Что нужно сделать → Перепишите без изменений фрагмент текста о красоте и православной культуре от слов «Я давно веду» до слов «не её соотечественники.» включительно.

Отрывок →
◆ ◆ ◆ ◆ ◆ ◆ ◆

Красота – это свет, который радует ищущих подлинности и ужасает всех людей формы, умников и грубиянов. Марина Журинская, редактор журнала «Альфа и Омега» говорила, что главное, что должно быть в текстах и программах православных СМИ – это свидетельство радости, а главной вестью – возможность быть «застигнутым радостью».
Когда прекрасного Антония Сурожского спросили, какой должна быть православная семья, он отвечал: «Счастливой». Поразительным образом такая журналистика будет притягивать стремящихся к высоте и в церкви, и вне её, но она же будет отталкивать и казаться чем-то чудовищным всем тем ходящим в храмы людям, кто несёт в себе то или иное искажение восприятия мира, Бога и красоты.
Я давно веду на одном из светских каналов православную передачу, где рассказываю о мировой культуре, писателях и поэтах, а также о героях и философах древности. Как-то один из операторов программы сообщил мне, что его православная соседка каждый раз, когда видит меня по телевизору, выключает экран с возмущёнными воплями: «Опять этот говорит про не наших!» То есть, в её представлении церковь возможна только в русском её образце, да и красота классиков не заслуживает внимания, если они не её соотечественники.
Как было бы хорошо, если бы человек мог жить всей красотой этого мира, всем, что хорошего создано в великих и малых культурах, а ведь силы для этого вбирания красоты сполна есть в христианстве, но, как всегда, на высокое мало желающих. Вот и возникает местечковость сознания, когда «только наше» хорошо, а всё остальное – подозрительно. Между тем ещё блаженный Августин писал, что «В главном – единство, во второстепенном – разнообразие, и во всём – любовь». Но люди не желают этого всемирного измерения красоты, что, впрочем, не значит, будто им хорошо известно то, что с их точки зрения «наше». Так, я встречал одного православного, который всерьёз утверждал, что Пушкин вполне может заменить Ду Фу, Фроста или Уитмена. Когда же я спросил его, какие произведения Пушкина он особенно выделяет, оказалось, что он читал классика ещё в школе. И получается какая-то «Лисица и виноград», только наоборот, – хвалят то, что считают своим, но и этого «своего» не читают…
А. Шмеман пишет: «Богословие в отрыве от культуры, которая это (красоту поражения, свет победы в ней) одна может явить – ибо это неопределимо, так часто теряет свою соль и становится пустыми словами». И культура в таком понимании не ненужный довесок, не что-то излишнее для святых людей, но высокое продолжение богословия, как пронизанность людских дел несомненностью небесной благодати, делающей наши слова и творения причастными вечности.

◆ ◆ ◆ ◆ ◆ ◆ ◆

Исходные данные →
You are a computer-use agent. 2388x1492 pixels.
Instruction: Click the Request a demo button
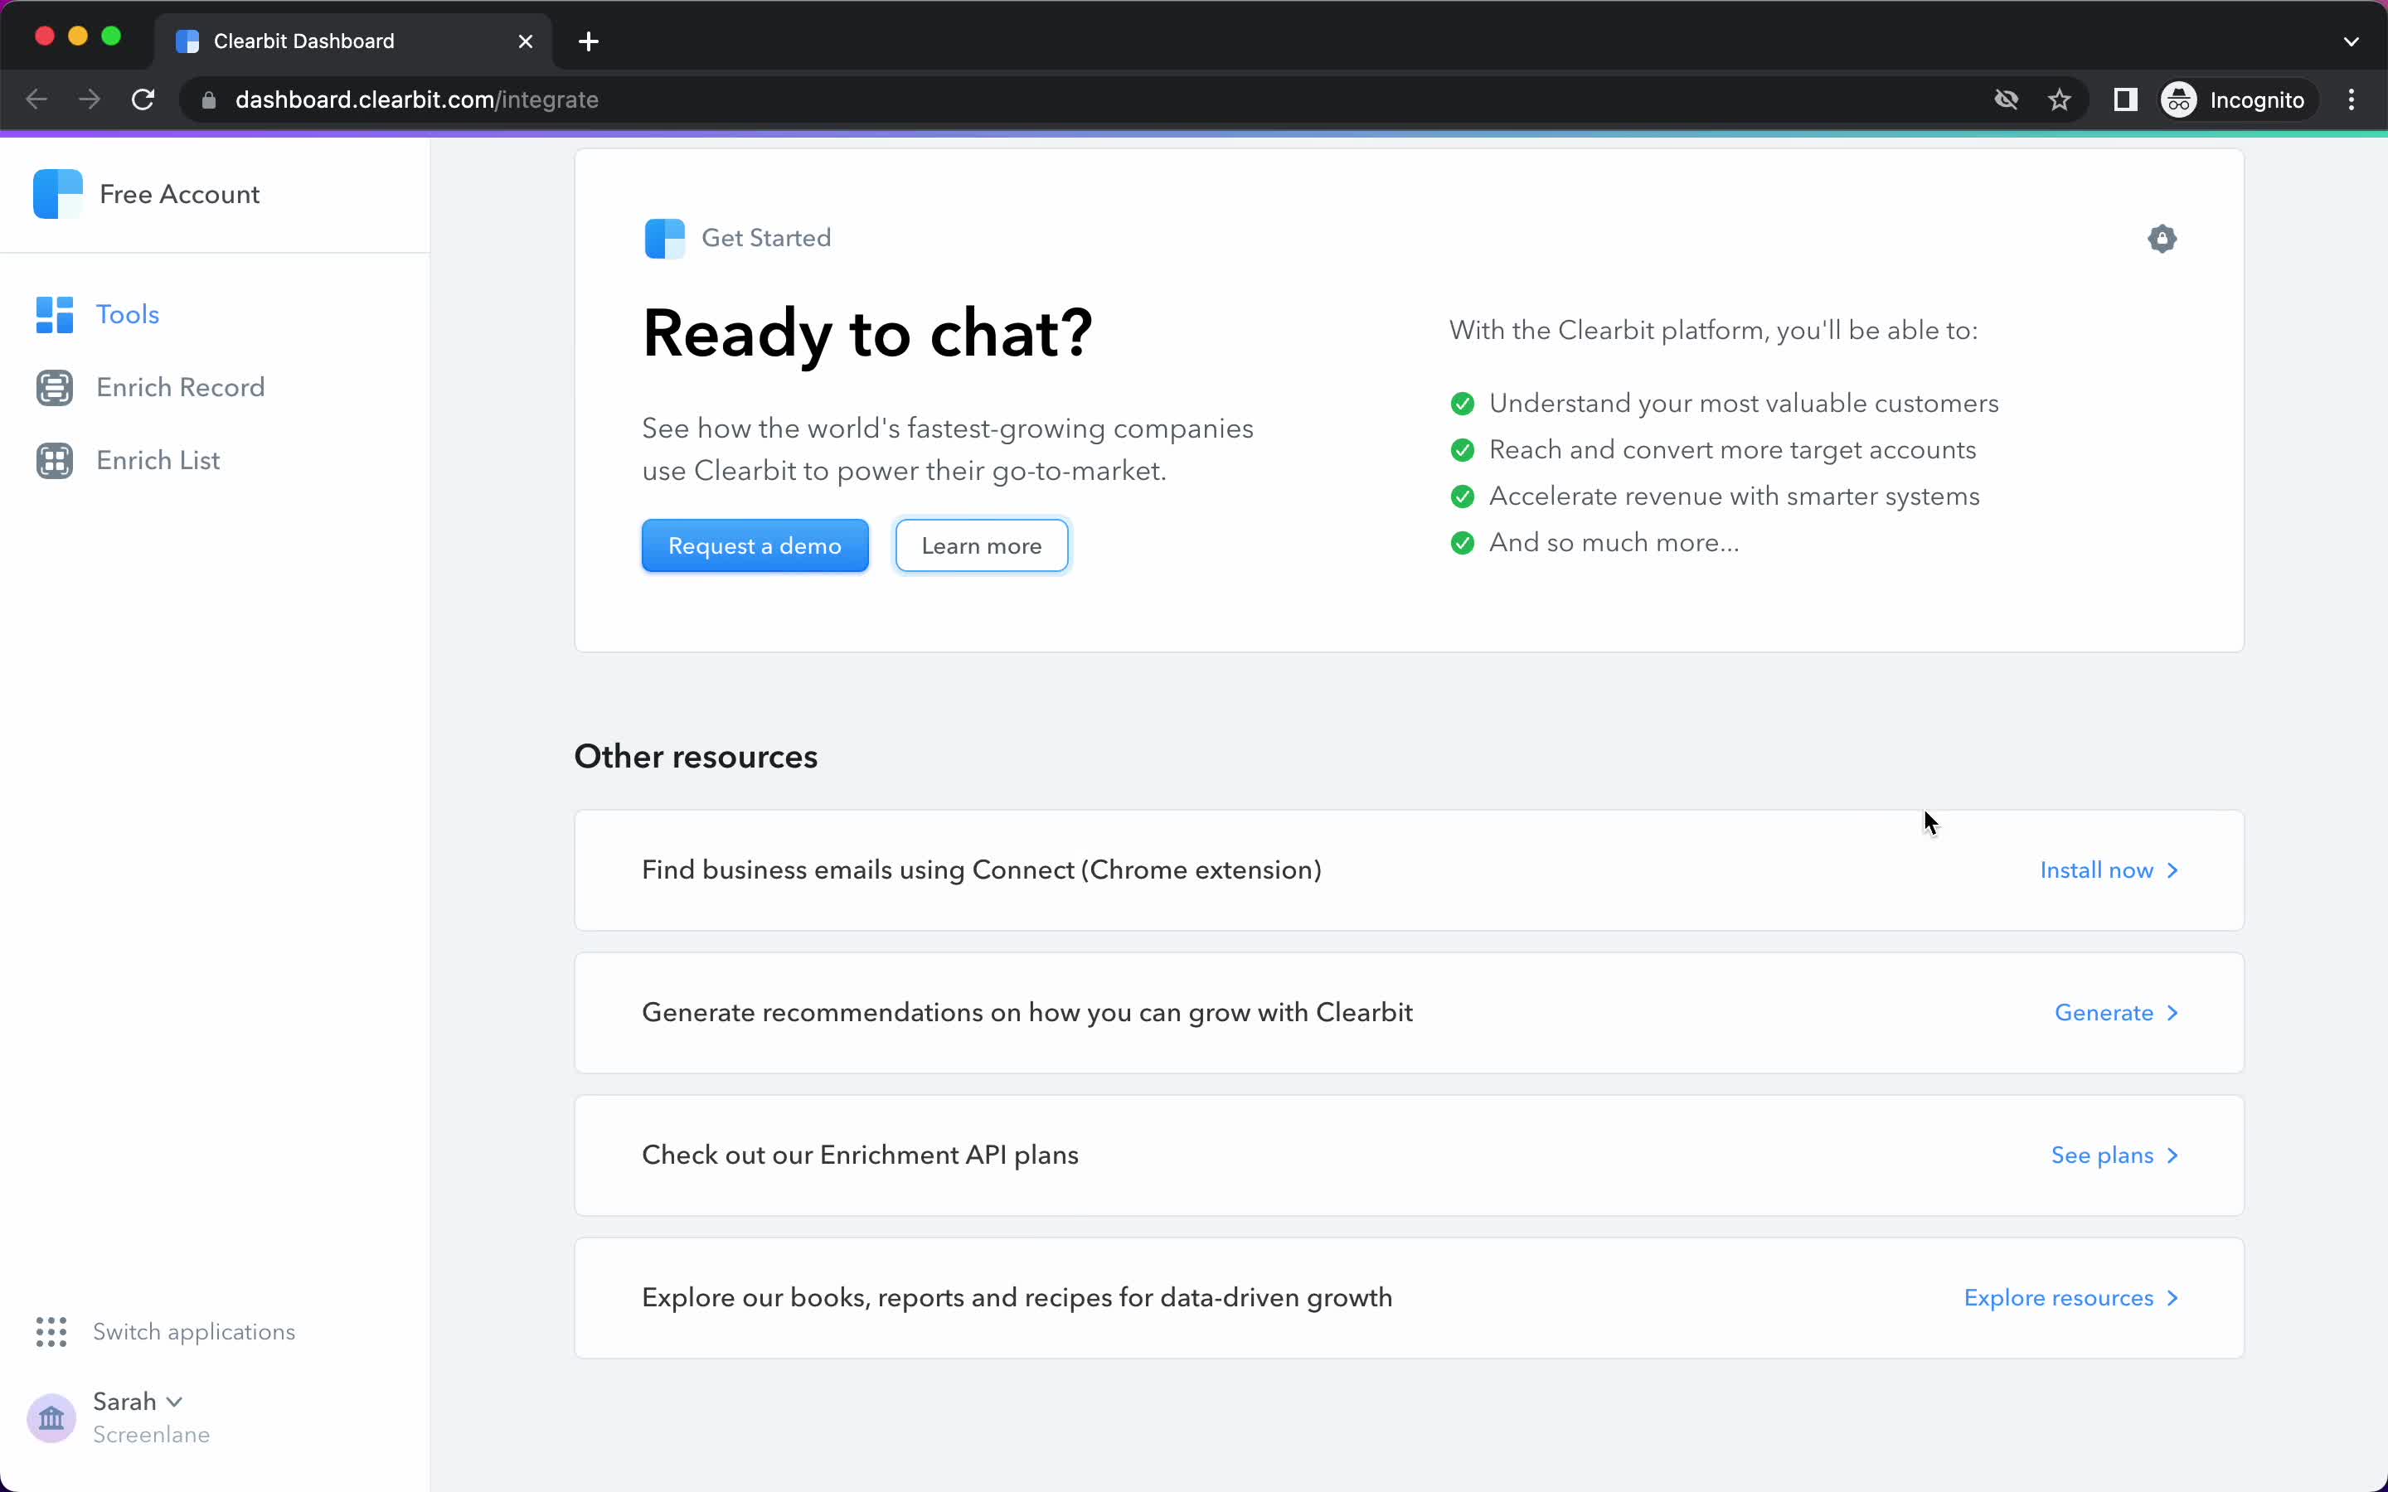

◆ ◆ ◆ ◆ ◆ ◆ ◆

Ответ →
Я давно веду на одном из светских каналов православную передачу, где рассказываю о мировой культуре, писателях и поэтах, а также о героях и философах древности. Как-то один из операторов программы сообщил мне, что его православная соседка каждый раз, когда видит меня по телевизору, выключает экран с возмущёнными воплями: «Опять этот говорит про не наших!» То есть, в её представлении церковь возможна только в русском её образце, да и красота классиков не заслуживает внимания, если они не её соотечественники.